◆ **What is expected**: Starting with the line containing "Task: Click the Pages icon in sidebar" and going on through the end of the entries, write those lines out again with "star icon" swapped for "star button" and nothing else changed. Leave the pictures out of your answer.
__________________________________________________
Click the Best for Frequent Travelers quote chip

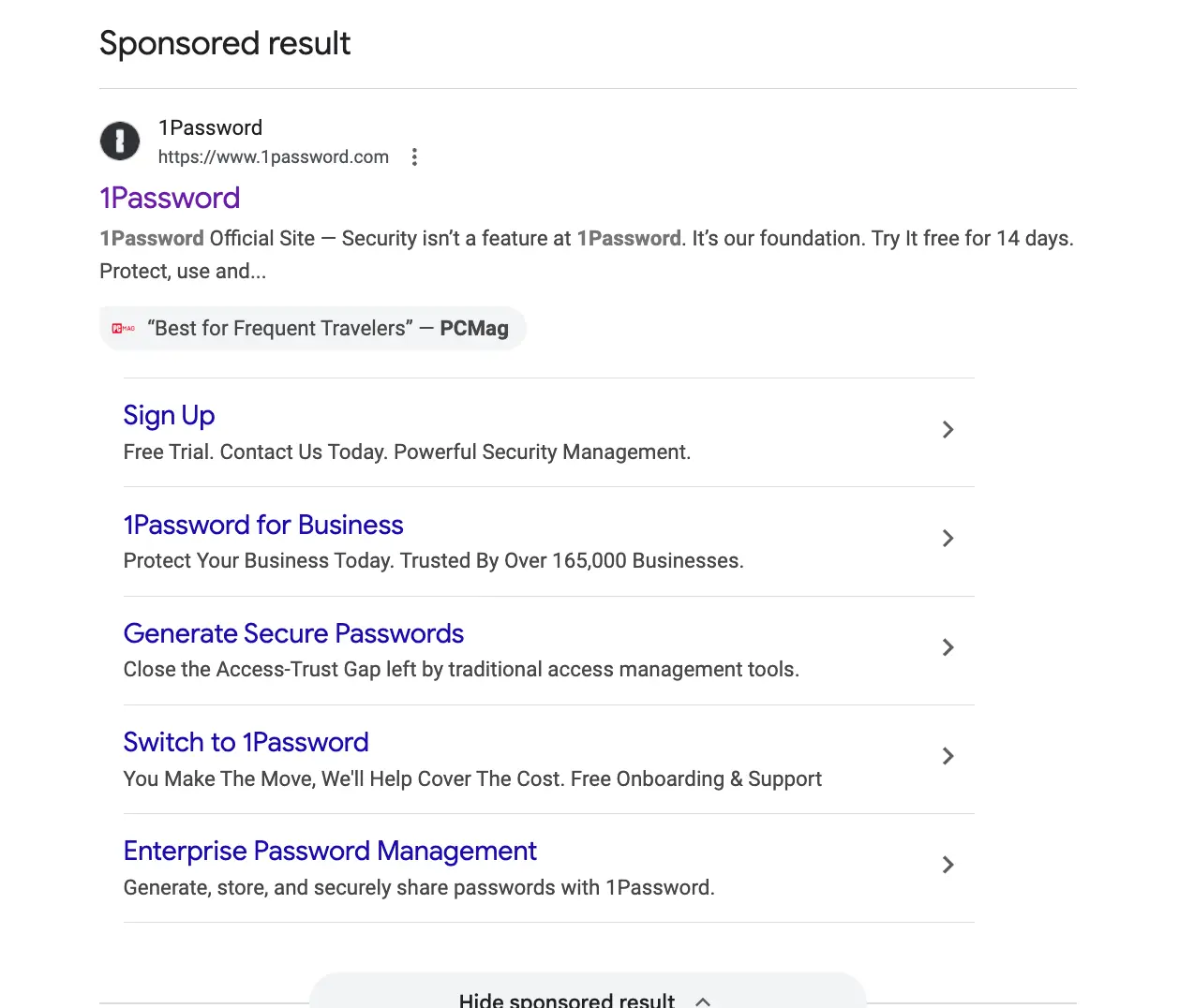point(313,328)
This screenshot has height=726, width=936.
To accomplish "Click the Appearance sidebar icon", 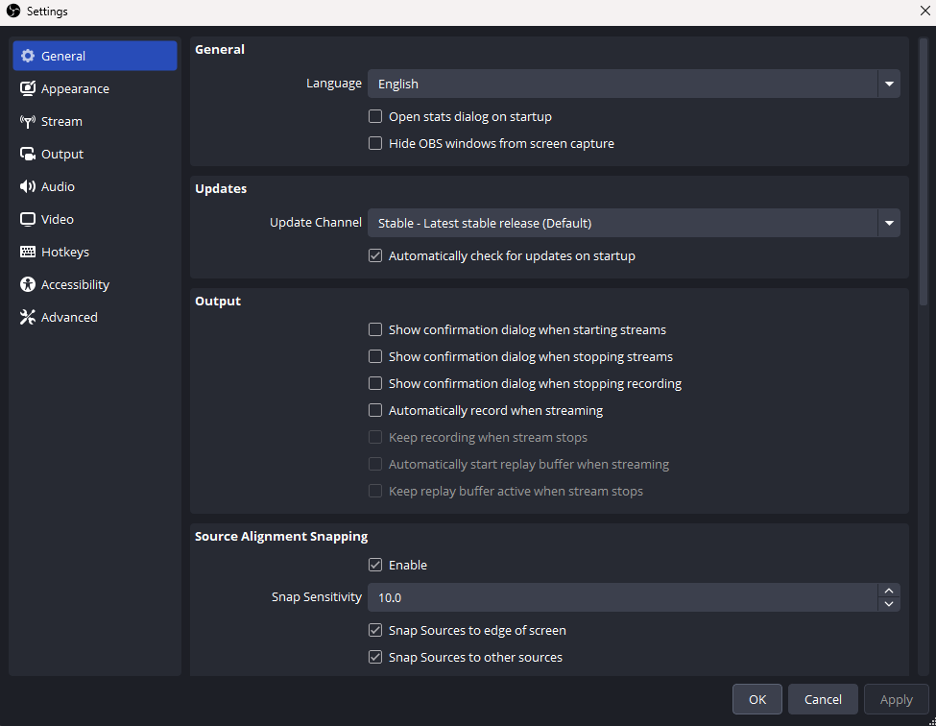I will point(28,89).
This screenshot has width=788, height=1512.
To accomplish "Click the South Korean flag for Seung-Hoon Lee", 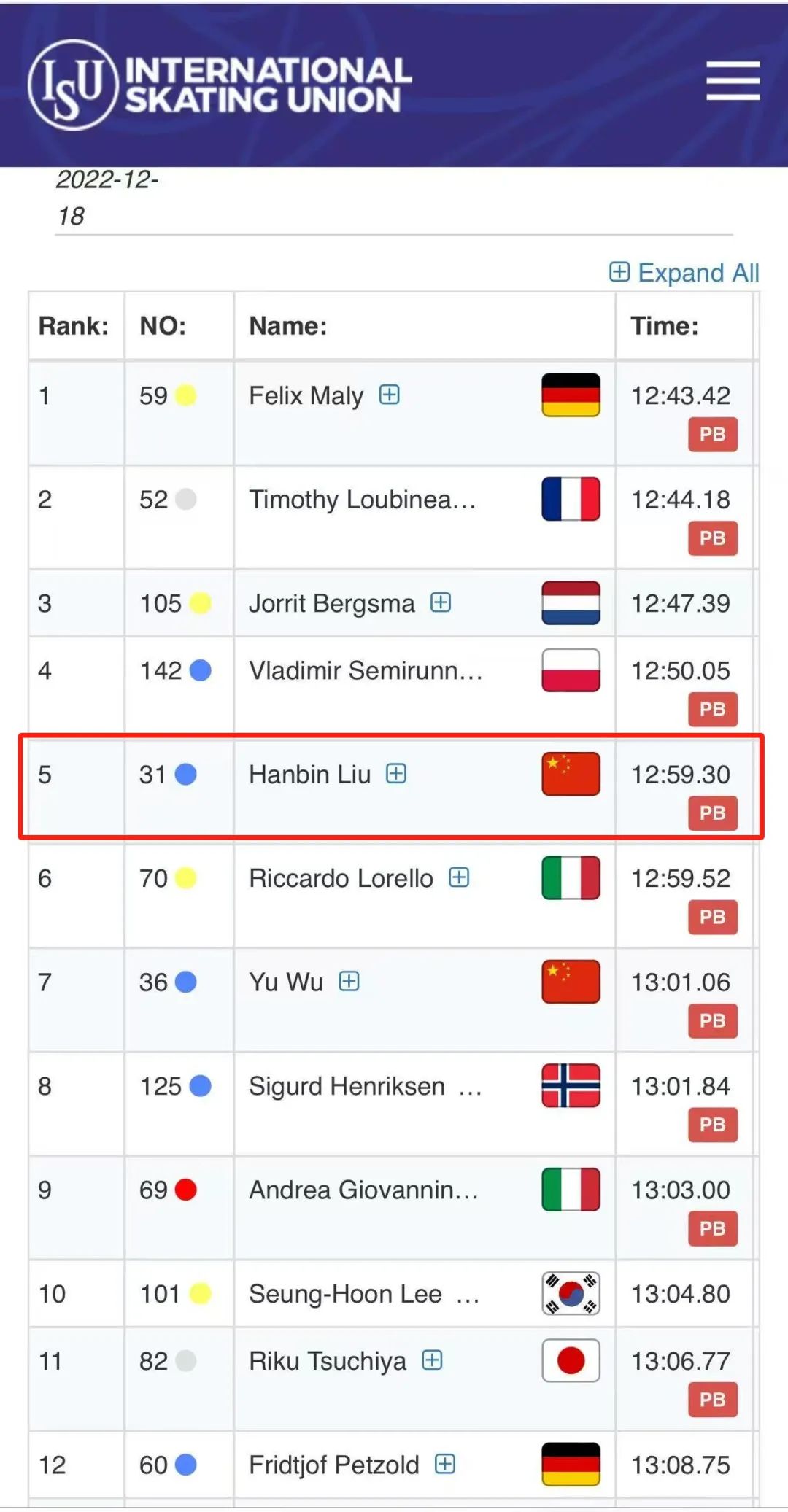I will 571,1293.
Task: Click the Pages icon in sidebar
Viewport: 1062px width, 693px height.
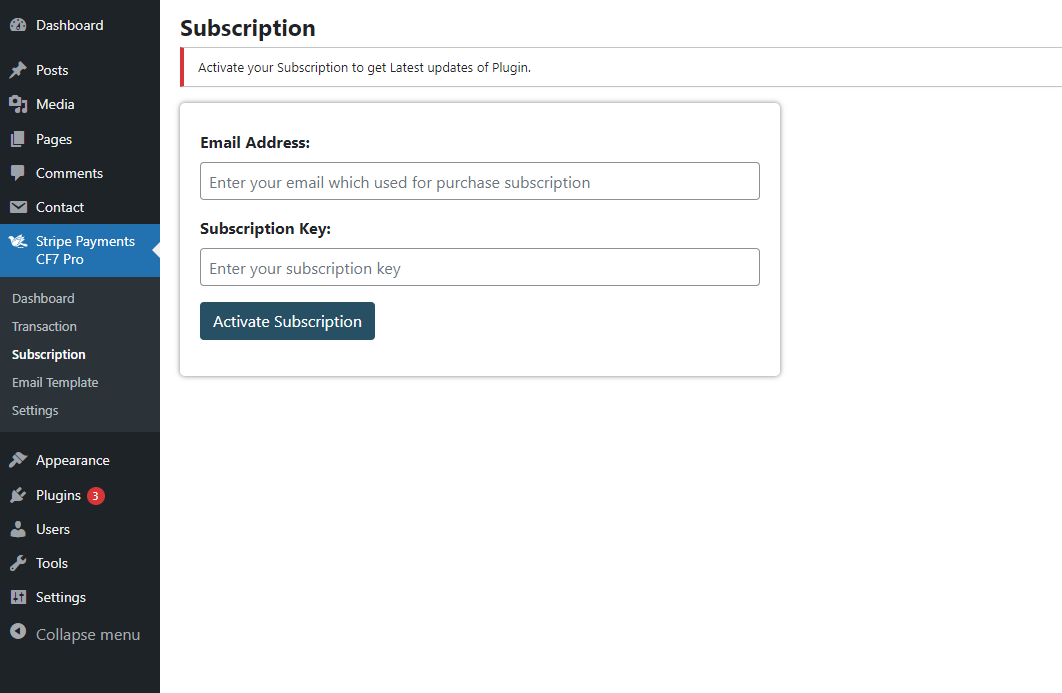Action: coord(18,139)

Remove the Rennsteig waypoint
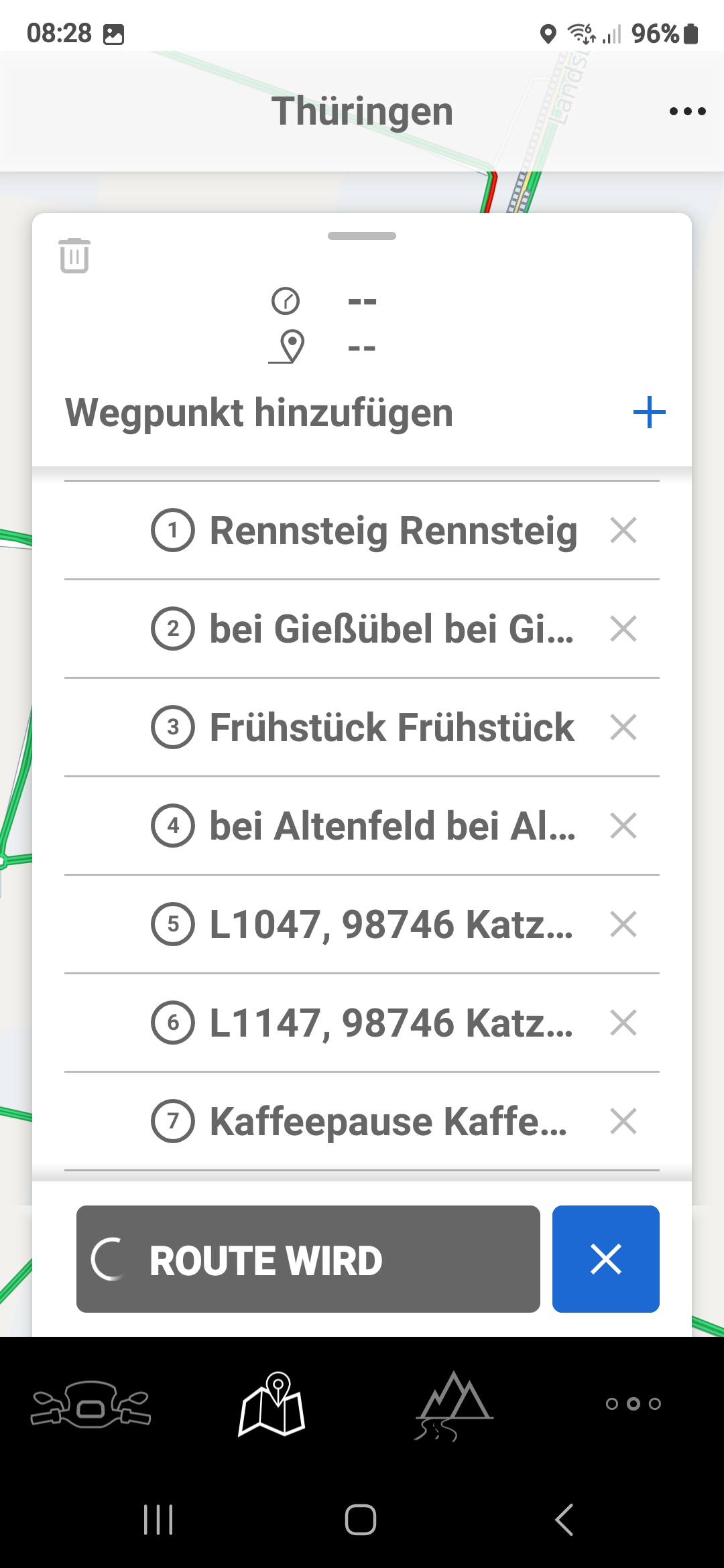click(623, 530)
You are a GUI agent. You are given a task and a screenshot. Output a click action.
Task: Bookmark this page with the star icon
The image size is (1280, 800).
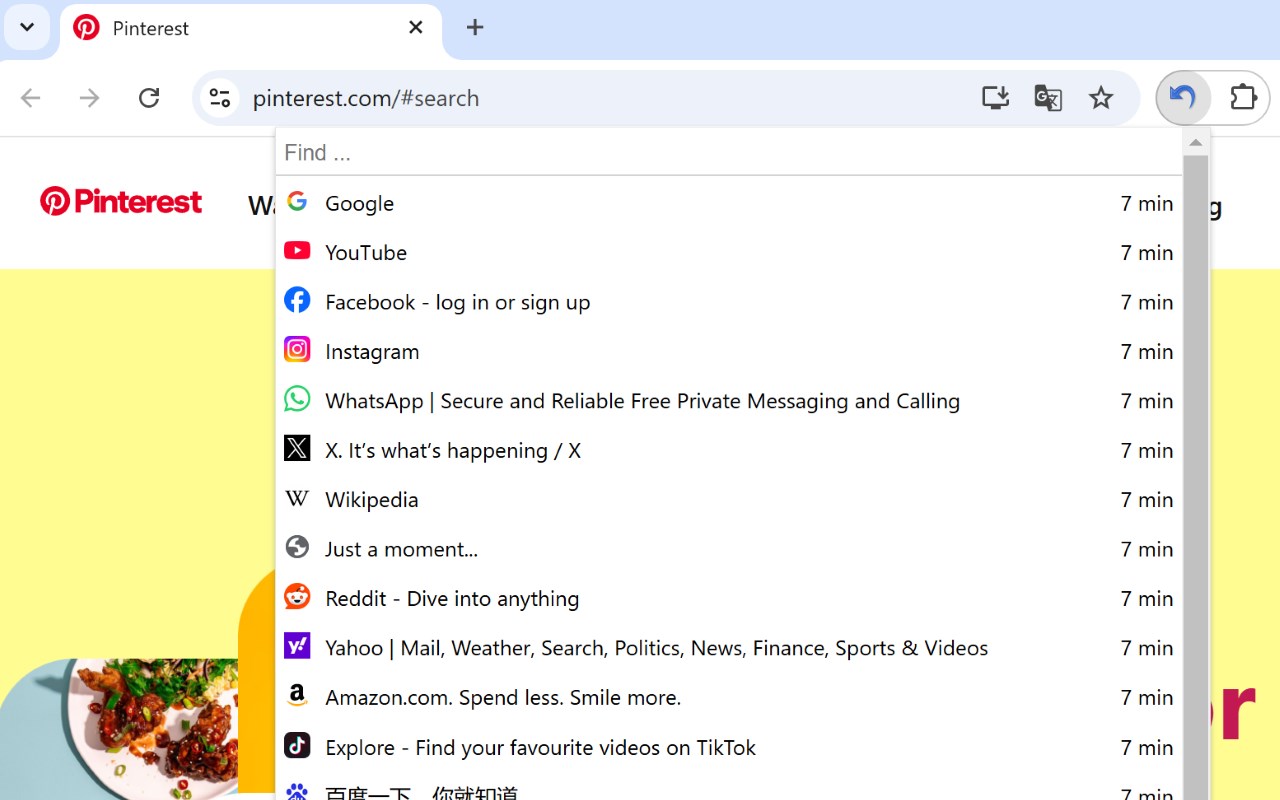pos(1101,98)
__________________________________________________
◆ **Answer to the task**:
Task: Click the Pages icon in sidebar
Viewport: 1062px width, 693px height.
Action: coord(18,139)

Remove the Rennsteig waypoint
click(623, 530)
You are a GUI agent. You are given a task and a screenshot. Output a click action.
Task: Bookmark this page with the star button
The image size is (1280, 800).
pos(1101,98)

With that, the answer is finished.